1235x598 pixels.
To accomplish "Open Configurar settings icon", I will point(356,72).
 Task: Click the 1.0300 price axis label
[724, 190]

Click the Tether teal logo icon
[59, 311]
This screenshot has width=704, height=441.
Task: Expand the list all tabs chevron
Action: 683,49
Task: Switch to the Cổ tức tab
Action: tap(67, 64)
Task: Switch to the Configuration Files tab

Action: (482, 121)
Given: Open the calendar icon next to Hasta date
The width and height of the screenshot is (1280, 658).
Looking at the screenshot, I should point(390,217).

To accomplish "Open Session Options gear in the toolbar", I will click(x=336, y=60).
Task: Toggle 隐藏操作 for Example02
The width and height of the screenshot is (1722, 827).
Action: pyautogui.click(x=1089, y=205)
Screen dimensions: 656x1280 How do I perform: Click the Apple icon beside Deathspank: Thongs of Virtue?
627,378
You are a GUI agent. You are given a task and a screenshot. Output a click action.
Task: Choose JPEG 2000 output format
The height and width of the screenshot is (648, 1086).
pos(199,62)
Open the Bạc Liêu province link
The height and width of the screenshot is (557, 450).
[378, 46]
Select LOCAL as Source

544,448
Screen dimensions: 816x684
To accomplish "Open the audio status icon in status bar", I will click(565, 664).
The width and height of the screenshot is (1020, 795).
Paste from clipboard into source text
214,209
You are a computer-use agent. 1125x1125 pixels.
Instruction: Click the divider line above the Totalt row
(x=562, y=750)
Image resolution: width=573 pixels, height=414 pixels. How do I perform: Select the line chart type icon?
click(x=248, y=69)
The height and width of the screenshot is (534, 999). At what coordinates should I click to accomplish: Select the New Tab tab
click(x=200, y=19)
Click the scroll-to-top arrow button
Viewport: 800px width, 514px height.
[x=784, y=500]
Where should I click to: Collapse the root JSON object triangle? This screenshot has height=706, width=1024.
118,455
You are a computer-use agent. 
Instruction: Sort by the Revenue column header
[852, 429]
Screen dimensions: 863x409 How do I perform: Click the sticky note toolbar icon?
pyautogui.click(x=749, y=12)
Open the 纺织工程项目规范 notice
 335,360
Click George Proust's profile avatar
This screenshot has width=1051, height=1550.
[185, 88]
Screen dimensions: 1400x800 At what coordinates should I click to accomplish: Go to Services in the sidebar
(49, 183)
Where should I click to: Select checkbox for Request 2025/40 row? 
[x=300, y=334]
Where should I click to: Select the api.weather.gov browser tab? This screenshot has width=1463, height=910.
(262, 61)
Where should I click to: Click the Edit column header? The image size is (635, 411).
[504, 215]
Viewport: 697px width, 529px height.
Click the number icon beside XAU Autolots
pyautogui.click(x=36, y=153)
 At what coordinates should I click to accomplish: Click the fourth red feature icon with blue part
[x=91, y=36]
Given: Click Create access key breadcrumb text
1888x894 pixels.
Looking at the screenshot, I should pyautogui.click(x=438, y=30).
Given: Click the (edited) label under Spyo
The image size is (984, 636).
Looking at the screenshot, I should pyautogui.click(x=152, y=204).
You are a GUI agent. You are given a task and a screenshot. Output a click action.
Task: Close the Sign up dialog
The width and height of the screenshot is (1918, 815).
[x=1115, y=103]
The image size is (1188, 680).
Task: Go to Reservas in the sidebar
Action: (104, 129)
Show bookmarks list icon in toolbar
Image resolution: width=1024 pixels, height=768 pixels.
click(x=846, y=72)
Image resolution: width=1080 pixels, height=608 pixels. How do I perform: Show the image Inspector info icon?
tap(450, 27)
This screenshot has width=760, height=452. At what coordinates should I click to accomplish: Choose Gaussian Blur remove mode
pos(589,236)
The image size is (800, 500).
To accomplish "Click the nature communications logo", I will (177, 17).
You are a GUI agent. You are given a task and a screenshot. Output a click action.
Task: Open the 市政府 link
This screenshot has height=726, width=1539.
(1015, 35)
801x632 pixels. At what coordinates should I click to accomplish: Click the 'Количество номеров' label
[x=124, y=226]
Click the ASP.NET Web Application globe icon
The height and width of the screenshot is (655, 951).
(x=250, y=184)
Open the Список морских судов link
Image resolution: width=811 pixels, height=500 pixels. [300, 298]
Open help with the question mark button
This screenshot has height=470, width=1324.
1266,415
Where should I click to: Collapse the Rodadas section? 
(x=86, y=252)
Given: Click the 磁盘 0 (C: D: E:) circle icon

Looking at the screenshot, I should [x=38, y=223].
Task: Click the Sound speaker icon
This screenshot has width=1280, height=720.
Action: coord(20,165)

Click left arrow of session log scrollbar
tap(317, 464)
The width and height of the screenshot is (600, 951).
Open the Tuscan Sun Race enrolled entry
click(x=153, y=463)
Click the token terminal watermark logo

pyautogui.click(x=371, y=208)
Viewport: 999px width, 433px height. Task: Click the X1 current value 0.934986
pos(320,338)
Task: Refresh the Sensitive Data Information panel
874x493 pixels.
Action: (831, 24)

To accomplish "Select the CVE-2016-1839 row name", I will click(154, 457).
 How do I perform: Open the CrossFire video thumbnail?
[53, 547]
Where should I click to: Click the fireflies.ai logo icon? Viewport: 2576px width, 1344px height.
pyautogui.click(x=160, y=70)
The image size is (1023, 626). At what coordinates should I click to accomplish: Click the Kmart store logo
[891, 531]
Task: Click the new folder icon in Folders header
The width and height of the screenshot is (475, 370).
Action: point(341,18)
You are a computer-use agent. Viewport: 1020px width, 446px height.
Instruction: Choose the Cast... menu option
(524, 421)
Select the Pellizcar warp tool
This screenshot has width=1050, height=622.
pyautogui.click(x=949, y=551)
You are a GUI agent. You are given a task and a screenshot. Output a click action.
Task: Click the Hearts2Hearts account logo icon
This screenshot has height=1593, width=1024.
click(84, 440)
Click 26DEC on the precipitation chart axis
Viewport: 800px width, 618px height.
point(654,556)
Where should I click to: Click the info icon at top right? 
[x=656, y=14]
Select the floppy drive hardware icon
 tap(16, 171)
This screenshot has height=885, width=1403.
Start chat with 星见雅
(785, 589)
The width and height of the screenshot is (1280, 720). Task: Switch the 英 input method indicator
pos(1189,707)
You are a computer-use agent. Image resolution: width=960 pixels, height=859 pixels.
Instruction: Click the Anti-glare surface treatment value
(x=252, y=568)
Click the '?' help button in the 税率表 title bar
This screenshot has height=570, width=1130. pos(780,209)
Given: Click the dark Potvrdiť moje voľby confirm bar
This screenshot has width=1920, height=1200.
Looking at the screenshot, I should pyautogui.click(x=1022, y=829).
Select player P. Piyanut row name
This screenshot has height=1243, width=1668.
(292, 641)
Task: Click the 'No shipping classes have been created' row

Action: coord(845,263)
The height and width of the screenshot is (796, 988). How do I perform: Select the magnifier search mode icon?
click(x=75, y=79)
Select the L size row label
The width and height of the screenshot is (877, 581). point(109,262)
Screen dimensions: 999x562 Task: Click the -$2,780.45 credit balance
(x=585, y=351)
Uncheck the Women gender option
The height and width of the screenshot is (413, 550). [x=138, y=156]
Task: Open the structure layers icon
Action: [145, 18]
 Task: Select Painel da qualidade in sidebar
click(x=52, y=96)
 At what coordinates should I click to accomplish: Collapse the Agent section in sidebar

● ● ● ●

- _Exercise objective_
Print, exactly as written, each record in the listing above.

- _Exercise solution_
1235x598 pixels.
To accomplish "Open Configurar settings icon", I will point(356,72).
 Task: Click the 1.0300 price axis label
[724, 190]

Click the Tether teal logo icon
[59, 311]
This screenshot has width=704, height=441.
Task: Expand the list all tabs chevron
Action: 683,49
Task: Switch to the Cổ tức tab
Action: tap(67, 64)
Task: Switch to the Configuration Files tab

Action: (482, 121)
Given: Open the calendar icon next to Hasta date
The width and height of the screenshot is (1280, 658).
Looking at the screenshot, I should point(390,217).

To accomplish "Open Session Options gear in the toolbar", I will click(x=336, y=60).
Task: Toggle 隐藏操作 for Example02
The width and height of the screenshot is (1722, 827).
Action: pyautogui.click(x=1089, y=205)
Screen dimensions: 656x1280 How do I perform: Click the Apple icon beside Deathspank: Thongs of Virtue?
627,378
You are a GUI agent. You are given a task and a screenshot. Output a click action.
Task: Choose JPEG 2000 output format
The height and width of the screenshot is (648, 1086).
pos(199,62)
Open the Bạc Liêu province link
The height and width of the screenshot is (557, 450).
[378, 46]
Select LOCAL as Source

544,448
Screen dimensions: 816x684
To accomplish "Open the audio status icon in status bar", I will click(565, 664).
The width and height of the screenshot is (1020, 795).
Paste from clipboard into source text
214,209
You are a computer-use agent. 1125x1125 pixels.
Instruction: Click the divider line above the Totalt row
(x=562, y=750)
Image resolution: width=573 pixels, height=414 pixels. How do I perform: Select the line chart type icon?
click(x=248, y=69)
The height and width of the screenshot is (534, 999). At what coordinates should I click to accomplish: Select the New Tab tab
click(x=200, y=19)
Click the scroll-to-top arrow button
Viewport: 800px width, 514px height.
[x=784, y=500]
Where should I click to: Collapse the root JSON object triangle? This screenshot has height=706, width=1024.
118,455
You are a computer-use agent. 
Instruction: Sort by the Revenue column header
[852, 429]
Screen dimensions: 863x409 How do I perform: Click the sticky note toolbar icon?
pyautogui.click(x=749, y=12)
Open the 纺织工程项目规范 notice
 335,360
Click George Proust's profile avatar
This screenshot has width=1051, height=1550.
[185, 88]
Screen dimensions: 1400x800 At what coordinates should I click to accomplish: Go to Services in the sidebar
(49, 183)
Where should I click to: Select checkbox for Request 2025/40 row? 
[x=300, y=334]
Where should I click to: Select the api.weather.gov browser tab? This screenshot has width=1463, height=910.
(262, 61)
Where should I click to: Click the Edit column header? The image size is (635, 411).
[504, 215]
Viewport: 697px width, 529px height.
Click the number icon beside XAU Autolots
pyautogui.click(x=36, y=153)
 At what coordinates should I click to accomplish: Click the fourth red feature icon with blue part
[x=91, y=36]
Given: Click Create access key breadcrumb text
1888x894 pixels.
Looking at the screenshot, I should pyautogui.click(x=438, y=30).
Given: Click the (edited) label under Spyo
The image size is (984, 636).
Looking at the screenshot, I should pyautogui.click(x=152, y=204).
You are a GUI agent. You are given a task and a screenshot. Output a click action.
Task: Close the Sign up dialog
The width and height of the screenshot is (1918, 815).
[x=1115, y=103]
The image size is (1188, 680).
Task: Go to Reservas in the sidebar
Action: (104, 129)
Show bookmarks list icon in toolbar
Image resolution: width=1024 pixels, height=768 pixels.
click(x=846, y=72)
Image resolution: width=1080 pixels, height=608 pixels. How do I perform: Show the image Inspector info icon?
tap(450, 27)
This screenshot has width=760, height=452. At what coordinates should I click to accomplish: Choose Gaussian Blur remove mode
pos(589,236)
The image size is (800, 500).
To accomplish "Click the nature communications logo", I will (177, 17).
You are a GUI agent. You are given a task and a screenshot. Output a click action.
Task: Open the 市政府 link
This screenshot has height=726, width=1539.
(1015, 35)
801x632 pixels. At what coordinates should I click to accomplish: Click the 'Количество номеров' label
[x=124, y=226]
Click the ASP.NET Web Application globe icon
The height and width of the screenshot is (655, 951).
(x=250, y=184)
Open the Список морских судов link
Image resolution: width=811 pixels, height=500 pixels. [300, 298]
Open help with the question mark button
This screenshot has height=470, width=1324.
1266,415
Where should I click to: Collapse the Rodadas section? 
(x=86, y=252)
Given: Click the 磁盘 0 (C: D: E:) circle icon

Looking at the screenshot, I should [x=38, y=223].
Task: Click the Sound speaker icon
This screenshot has width=1280, height=720.
Action: coord(20,165)

Click left arrow of session log scrollbar
tap(317, 464)
The width and height of the screenshot is (600, 951).
Open the Tuscan Sun Race enrolled entry
click(x=153, y=463)
Click the token terminal watermark logo

pyautogui.click(x=371, y=208)
Viewport: 999px width, 433px height. Task: Click the X1 current value 0.934986
pos(320,338)
Task: Refresh the Sensitive Data Information panel
874x493 pixels.
Action: (831, 24)

To accomplish "Select the CVE-2016-1839 row name", I will click(154, 457).
 How do I perform: Open the CrossFire video thumbnail?
[53, 547]
Where should I click to: Click the fireflies.ai logo icon? Viewport: 2576px width, 1344px height.
pyautogui.click(x=160, y=70)
The image size is (1023, 626). At what coordinates should I click to accomplish: Click the Kmart store logo
[891, 531]
Task: Click the new folder icon in Folders header
The width and height of the screenshot is (475, 370).
Action: point(341,18)
You are a computer-use agent. Viewport: 1020px width, 446px height.
Instruction: Choose the Cast... menu option
(524, 421)
Select the Pellizcar warp tool
This screenshot has width=1050, height=622.
pyautogui.click(x=949, y=551)
You are a GUI agent. You are given a task and a screenshot. Output a click action.
Task: Click the Hearts2Hearts account logo icon
This screenshot has height=1593, width=1024.
click(84, 440)
Click 26DEC on the precipitation chart axis
Viewport: 800px width, 618px height.
point(654,556)
Where should I click to: Click the info icon at top right? 
[x=656, y=14]
Select the floppy drive hardware icon
 tap(16, 171)
This screenshot has height=885, width=1403.
Start chat with 星见雅
(785, 589)
The width and height of the screenshot is (1280, 720). Task: Switch the 英 input method indicator
pos(1189,707)
You are a computer-use agent. Image resolution: width=960 pixels, height=859 pixels.
Instruction: Click the Anti-glare surface treatment value
(x=252, y=568)
Click the '?' help button in the 税率表 title bar
This screenshot has height=570, width=1130. pos(780,209)
Given: Click the dark Potvrdiť moje voľby confirm bar
This screenshot has width=1920, height=1200.
Looking at the screenshot, I should pyautogui.click(x=1022, y=829).
Select player P. Piyanut row name
This screenshot has height=1243, width=1668.
(292, 641)
Task: Click the 'No shipping classes have been created' row

Action: coord(845,263)
The height and width of the screenshot is (796, 988). How do I perform: Select the magnifier search mode icon?
click(x=75, y=79)
Select the L size row label
The width and height of the screenshot is (877, 581). point(109,262)
Screen dimensions: 999x562 Task: Click the -$2,780.45 credit balance
(x=585, y=351)
Uncheck the Women gender option
The height and width of the screenshot is (413, 550). [x=138, y=156]
Task: Open the structure layers icon
Action: [145, 18]
 Task: Select Painel da qualidade in sidebar
click(x=52, y=96)
 At what coordinates should I click to accomplish: Collapse the Agent section in sidebar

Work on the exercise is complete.